The 1973 Major League Baseball postseason was the playoff tournament of Major League Baseball for the 1973 season. The winners of each division advance to the postseason and face each other in a League Championship Series to determine the pennant winners that face each other in the World Series.

In the American League, the Baltimore Orioles returned to the postseason for the fourth time in the past five seasons, and the Oakland Athletics made their third straight appearance. In the National League, the Cincinnati Reds returned for the third time in the past four seasons, and the New York Mets returned for the second time in the past five seasons.

The playoffs began on October 6, 1973, and concluded on October 21, 1973, with the Athletics defeating the Mets in seven games in the 1973 World Series. The Athletics repeated as World Series champions.

Playoff seeds
The following teams qualified for the postseason:

American League
 Baltimore Orioles – AL East champions, AL best record, 97–65
 Oakland Athletics – AL West champions, 94–68

National League
 New York Mets – NL East champions, 82–79
 Cincinnati Reds – NL West champions, NL best record, MLB best record, 99–63

Playoff bracket

American League Championship Series

Baltimore Orioles vs. Oakland Athletics

This was the second postseason meeting between the Orioles and Athletics. They previously met in the 1971 ALCS, which the Orioles won in a sweep. The Athletics defeated the Orioles in 5 games to advance to the World Series for the second year in a row (in the process denying a rematch of the 1969 World Series).

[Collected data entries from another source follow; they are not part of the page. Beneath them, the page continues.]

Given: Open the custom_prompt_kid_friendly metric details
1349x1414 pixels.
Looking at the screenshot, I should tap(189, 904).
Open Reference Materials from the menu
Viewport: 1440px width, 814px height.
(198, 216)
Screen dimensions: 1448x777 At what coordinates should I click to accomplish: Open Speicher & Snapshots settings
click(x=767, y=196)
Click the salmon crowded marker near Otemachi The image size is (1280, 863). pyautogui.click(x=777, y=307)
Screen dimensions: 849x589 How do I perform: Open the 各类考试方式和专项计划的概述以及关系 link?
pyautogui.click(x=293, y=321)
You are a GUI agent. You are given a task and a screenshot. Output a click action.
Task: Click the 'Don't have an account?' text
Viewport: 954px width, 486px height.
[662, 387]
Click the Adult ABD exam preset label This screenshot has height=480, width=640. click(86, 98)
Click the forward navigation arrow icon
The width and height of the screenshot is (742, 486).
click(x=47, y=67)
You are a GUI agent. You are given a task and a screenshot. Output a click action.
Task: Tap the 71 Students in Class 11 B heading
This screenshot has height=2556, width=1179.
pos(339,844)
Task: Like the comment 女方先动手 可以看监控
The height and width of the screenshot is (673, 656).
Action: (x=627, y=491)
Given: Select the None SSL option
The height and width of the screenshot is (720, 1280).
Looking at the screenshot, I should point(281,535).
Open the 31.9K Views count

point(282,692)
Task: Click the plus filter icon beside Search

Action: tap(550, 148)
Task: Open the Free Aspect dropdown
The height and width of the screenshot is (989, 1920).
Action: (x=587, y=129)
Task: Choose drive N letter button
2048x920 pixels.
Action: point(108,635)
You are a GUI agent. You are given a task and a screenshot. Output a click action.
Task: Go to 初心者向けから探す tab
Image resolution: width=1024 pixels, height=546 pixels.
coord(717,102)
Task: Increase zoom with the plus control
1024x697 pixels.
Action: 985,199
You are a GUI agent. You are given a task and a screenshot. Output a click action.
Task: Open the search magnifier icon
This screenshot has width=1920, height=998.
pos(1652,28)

Jim Palmer pitched a five-hit complete game shutout as the Orioles took Game 1. Rollie Fingers helped secure Game 2 for the Athletics by holding off a potential rally by the O's. In Oakland, the Athletics prevailed in an ugly extra-inning Game 3 as Bert Campaneris hit a walk-off home run in the bottom of the eleventh. In Game 4, the Orioles came back from a 4-0 deficit late to force a fifth game. However, Catfish Hunter pitched a complete game shutout as the Athletics won 3-0 to secure the pennant.

Both teams would meet one more time in the ALCS the next year, which the Athletics won in four games.

National League Championship Series

New York Mets vs. Cincinnati Reds

This was the only NLCS between 1970 and 1980 not to feature either the Philadelphia Phillies or the Pittsburgh Pirates.

In one of the most shocking upsets in MLB history, the 82-win Mets defeated the defending National League champion Reds in 5 games to advance to the World Series for the second time in five years. 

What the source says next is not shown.